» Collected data
════════════════════

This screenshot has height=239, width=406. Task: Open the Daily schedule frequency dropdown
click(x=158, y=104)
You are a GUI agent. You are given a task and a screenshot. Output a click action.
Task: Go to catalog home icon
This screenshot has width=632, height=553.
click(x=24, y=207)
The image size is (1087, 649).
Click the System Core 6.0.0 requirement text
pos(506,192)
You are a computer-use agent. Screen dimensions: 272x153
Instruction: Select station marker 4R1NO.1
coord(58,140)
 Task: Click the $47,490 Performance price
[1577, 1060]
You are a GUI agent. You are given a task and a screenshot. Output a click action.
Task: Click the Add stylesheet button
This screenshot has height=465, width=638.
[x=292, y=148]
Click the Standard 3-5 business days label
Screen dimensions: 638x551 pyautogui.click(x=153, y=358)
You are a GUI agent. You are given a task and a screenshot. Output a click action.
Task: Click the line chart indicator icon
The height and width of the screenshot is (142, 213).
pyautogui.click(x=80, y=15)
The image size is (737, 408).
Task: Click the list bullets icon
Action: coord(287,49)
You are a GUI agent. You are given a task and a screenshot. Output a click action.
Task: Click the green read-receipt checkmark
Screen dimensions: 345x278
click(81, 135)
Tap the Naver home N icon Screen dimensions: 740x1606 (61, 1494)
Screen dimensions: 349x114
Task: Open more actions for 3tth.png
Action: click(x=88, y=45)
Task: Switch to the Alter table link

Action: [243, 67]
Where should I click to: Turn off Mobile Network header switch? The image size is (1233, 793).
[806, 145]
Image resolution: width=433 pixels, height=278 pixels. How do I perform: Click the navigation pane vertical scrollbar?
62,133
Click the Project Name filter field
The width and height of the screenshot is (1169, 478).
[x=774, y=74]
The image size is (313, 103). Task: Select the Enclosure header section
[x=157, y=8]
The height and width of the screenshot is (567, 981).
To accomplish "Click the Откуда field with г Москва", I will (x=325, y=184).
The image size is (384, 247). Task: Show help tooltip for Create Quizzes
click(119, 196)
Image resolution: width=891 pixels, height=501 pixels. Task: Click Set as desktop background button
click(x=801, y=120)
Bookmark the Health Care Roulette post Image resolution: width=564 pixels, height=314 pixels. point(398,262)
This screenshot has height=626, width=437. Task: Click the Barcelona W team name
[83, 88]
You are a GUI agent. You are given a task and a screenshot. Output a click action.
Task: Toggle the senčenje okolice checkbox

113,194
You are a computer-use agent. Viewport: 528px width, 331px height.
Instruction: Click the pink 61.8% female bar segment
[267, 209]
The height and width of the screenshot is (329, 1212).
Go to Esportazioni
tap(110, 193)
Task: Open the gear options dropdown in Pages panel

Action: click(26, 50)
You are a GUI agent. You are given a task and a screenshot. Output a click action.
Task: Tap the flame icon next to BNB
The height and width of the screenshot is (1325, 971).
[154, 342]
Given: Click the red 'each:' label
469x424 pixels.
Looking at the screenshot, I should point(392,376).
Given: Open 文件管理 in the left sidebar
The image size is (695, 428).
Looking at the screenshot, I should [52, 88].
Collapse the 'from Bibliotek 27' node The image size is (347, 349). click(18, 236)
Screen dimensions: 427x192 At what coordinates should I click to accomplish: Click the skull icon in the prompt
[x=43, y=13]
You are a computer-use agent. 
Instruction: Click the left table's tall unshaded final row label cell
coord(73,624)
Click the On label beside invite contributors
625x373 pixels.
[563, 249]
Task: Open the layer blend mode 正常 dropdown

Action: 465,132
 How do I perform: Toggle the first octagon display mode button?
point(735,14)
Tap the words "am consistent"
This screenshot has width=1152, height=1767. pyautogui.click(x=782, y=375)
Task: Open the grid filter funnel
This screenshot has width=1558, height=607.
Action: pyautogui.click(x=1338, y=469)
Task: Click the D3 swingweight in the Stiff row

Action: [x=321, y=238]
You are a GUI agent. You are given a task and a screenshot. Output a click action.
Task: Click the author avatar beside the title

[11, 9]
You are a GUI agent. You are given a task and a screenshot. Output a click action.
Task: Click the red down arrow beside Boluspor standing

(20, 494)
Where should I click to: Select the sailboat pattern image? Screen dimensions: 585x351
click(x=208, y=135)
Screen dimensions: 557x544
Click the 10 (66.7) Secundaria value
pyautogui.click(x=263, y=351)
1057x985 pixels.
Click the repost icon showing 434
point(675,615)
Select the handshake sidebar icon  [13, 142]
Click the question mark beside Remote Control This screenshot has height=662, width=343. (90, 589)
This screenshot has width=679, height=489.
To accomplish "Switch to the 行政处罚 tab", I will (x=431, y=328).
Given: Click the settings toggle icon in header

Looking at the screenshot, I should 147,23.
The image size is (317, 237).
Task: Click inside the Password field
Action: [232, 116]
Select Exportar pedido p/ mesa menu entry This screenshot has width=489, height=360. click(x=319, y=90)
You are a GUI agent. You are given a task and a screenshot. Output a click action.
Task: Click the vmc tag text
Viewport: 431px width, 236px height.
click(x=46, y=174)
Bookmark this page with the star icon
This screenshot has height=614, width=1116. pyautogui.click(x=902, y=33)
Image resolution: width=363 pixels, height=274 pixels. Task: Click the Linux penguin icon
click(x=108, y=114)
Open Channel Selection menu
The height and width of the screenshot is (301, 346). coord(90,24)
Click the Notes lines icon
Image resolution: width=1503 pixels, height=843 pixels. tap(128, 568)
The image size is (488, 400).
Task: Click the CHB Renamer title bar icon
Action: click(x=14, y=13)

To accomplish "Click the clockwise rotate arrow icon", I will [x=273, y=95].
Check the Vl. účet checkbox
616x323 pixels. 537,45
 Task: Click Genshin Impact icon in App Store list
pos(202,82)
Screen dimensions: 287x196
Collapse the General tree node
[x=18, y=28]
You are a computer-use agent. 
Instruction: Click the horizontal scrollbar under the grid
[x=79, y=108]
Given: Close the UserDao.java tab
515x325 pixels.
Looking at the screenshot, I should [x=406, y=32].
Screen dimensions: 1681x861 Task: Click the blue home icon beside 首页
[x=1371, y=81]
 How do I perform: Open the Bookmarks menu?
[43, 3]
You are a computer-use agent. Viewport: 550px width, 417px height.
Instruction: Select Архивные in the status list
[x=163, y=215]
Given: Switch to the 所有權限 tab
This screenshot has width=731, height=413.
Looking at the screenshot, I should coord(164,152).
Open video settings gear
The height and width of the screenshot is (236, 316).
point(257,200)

════════════════════

» Exercise aim
Line by line, copy the records exactly.

» Answer space
This screenshot has height=239, width=406. Task: Open the Daily schedule frequency dropdown
click(x=158, y=104)
You are a GUI agent. You are given a task and a screenshot. Output a click action.
Task: Go to catalog home icon
This screenshot has width=632, height=553.
click(x=24, y=207)
The image size is (1087, 649).
Click the System Core 6.0.0 requirement text
pos(506,192)
You are a computer-use agent. Screen dimensions: 272x153
Instruction: Select station marker 4R1NO.1
coord(58,140)
 Task: Click the $47,490 Performance price
[1577, 1060]
You are a GUI agent. You are given a task and a screenshot. Output a click action.
Task: Click the Add stylesheet button
This screenshot has height=465, width=638.
[x=292, y=148]
Click the Standard 3-5 business days label
Screen dimensions: 638x551 pyautogui.click(x=153, y=358)
You are a GUI agent. You are given a task and a screenshot. Output a click action.
Task: Click the line chart indicator icon
The height and width of the screenshot is (142, 213).
pyautogui.click(x=80, y=15)
The image size is (737, 408).
Task: Click the list bullets icon
Action: coord(287,49)
You are a GUI agent. You are given a task and a screenshot. Output a click action.
Task: Click the green read-receipt checkmark
Screen dimensions: 345x278
click(81, 135)
Tap the Naver home N icon Screen dimensions: 740x1606 (61, 1494)
Screen dimensions: 349x114
Task: Open more actions for 3tth.png
Action: click(x=88, y=45)
Task: Switch to the Alter table link

Action: [243, 67]
Where should I click to: Turn off Mobile Network header switch? The image size is (1233, 793).
[806, 145]
Image resolution: width=433 pixels, height=278 pixels. How do I perform: Click the navigation pane vertical scrollbar?
62,133
Click the Project Name filter field
The width and height of the screenshot is (1169, 478).
[x=774, y=74]
The image size is (313, 103). Task: Select the Enclosure header section
[x=157, y=8]
The height and width of the screenshot is (567, 981).
To accomplish "Click the Откуда field with г Москва", I will (x=325, y=184).
The image size is (384, 247). Task: Show help tooltip for Create Quizzes
click(119, 196)
Image resolution: width=891 pixels, height=501 pixels. Task: Click Set as desktop background button
click(x=801, y=120)
Bookmark the Health Care Roulette post Image resolution: width=564 pixels, height=314 pixels. point(398,262)
This screenshot has height=626, width=437. Task: Click the Barcelona W team name
[83, 88]
You are a GUI agent. You are given a task and a screenshot. Output a click action.
Task: Toggle the senčenje okolice checkbox

113,194
You are a computer-use agent. Viewport: 528px width, 331px height.
Instruction: Click the pink 61.8% female bar segment
[267, 209]
The height and width of the screenshot is (329, 1212).
Go to Esportazioni
tap(110, 193)
Task: Open the gear options dropdown in Pages panel

Action: click(26, 50)
You are a GUI agent. You are given a task and a screenshot. Output a click action.
Task: Tap the flame icon next to BNB
The height and width of the screenshot is (1325, 971).
[154, 342]
Given: Click the red 'each:' label
469x424 pixels.
Looking at the screenshot, I should point(392,376).
Given: Open 文件管理 in the left sidebar
The image size is (695, 428).
Looking at the screenshot, I should [52, 88].
Collapse the 'from Bibliotek 27' node The image size is (347, 349). click(18, 236)
Screen dimensions: 427x192 At what coordinates should I click to accomplish: Click the skull icon in the prompt
[x=43, y=13]
You are a computer-use agent. 
Instruction: Click the left table's tall unshaded final row label cell
coord(73,624)
Click the On label beside invite contributors
625x373 pixels.
[563, 249]
Task: Open the layer blend mode 正常 dropdown

Action: 465,132
 How do I perform: Toggle the first octagon display mode button?
point(735,14)
Tap the words "am consistent"
This screenshot has width=1152, height=1767. pyautogui.click(x=782, y=375)
Task: Open the grid filter funnel
This screenshot has width=1558, height=607.
Action: pyautogui.click(x=1338, y=469)
Task: Click the D3 swingweight in the Stiff row

Action: [x=321, y=238]
You are a GUI agent. You are given a task and a screenshot. Output a click action.
Task: Click the author avatar beside the title

[11, 9]
You are a GUI agent. You are given a task and a screenshot. Output a click action.
Task: Click the red down arrow beside Boluspor standing

(20, 494)
Where should I click to: Select the sailboat pattern image? Screen dimensions: 585x351
click(x=208, y=135)
Screen dimensions: 557x544
Click the 10 (66.7) Secundaria value
pyautogui.click(x=263, y=351)
1057x985 pixels.
Click the repost icon showing 434
point(675,615)
Select the handshake sidebar icon  [13, 142]
Click the question mark beside Remote Control This screenshot has height=662, width=343. (90, 589)
This screenshot has width=679, height=489.
To accomplish "Switch to the 行政处罚 tab", I will (x=431, y=328).
Given: Click the settings toggle icon in header

Looking at the screenshot, I should 147,23.
The image size is (317, 237).
Task: Click inside the Password field
Action: [232, 116]
Select Exportar pedido p/ mesa menu entry This screenshot has width=489, height=360. click(x=319, y=90)
You are a GUI agent. You are given a task and a screenshot. Output a click action.
Task: Click the vmc tag text
Viewport: 431px width, 236px height.
click(x=46, y=174)
Bookmark this page with the star icon
This screenshot has height=614, width=1116. pyautogui.click(x=902, y=33)
Image resolution: width=363 pixels, height=274 pixels. Task: Click the Linux penguin icon
click(x=108, y=114)
Open Channel Selection menu
The height and width of the screenshot is (301, 346). coord(90,24)
Click the Notes lines icon
Image resolution: width=1503 pixels, height=843 pixels. tap(128, 568)
The image size is (488, 400).
Task: Click the CHB Renamer title bar icon
Action: click(x=14, y=13)

To accomplish "Click the clockwise rotate arrow icon", I will [x=273, y=95].
Check the Vl. účet checkbox
616x323 pixels. 537,45
 Task: Click Genshin Impact icon in App Store list
pos(202,82)
Screen dimensions: 287x196
Collapse the General tree node
[x=18, y=28]
You are a computer-use agent. 
Instruction: Click the horizontal scrollbar under the grid
[x=79, y=108]
Given: Close the UserDao.java tab
515x325 pixels.
Looking at the screenshot, I should [x=406, y=32].
Screen dimensions: 1681x861 Task: Click the blue home icon beside 首页
[x=1371, y=81]
 How do I perform: Open the Bookmarks menu?
[43, 3]
You are a computer-use agent. Viewport: 550px width, 417px height.
Instruction: Select Архивные in the status list
[x=163, y=215]
Given: Switch to the 所有權限 tab
This screenshot has width=731, height=413.
Looking at the screenshot, I should coord(164,152).
Open video settings gear
The height and width of the screenshot is (236, 316).
point(257,200)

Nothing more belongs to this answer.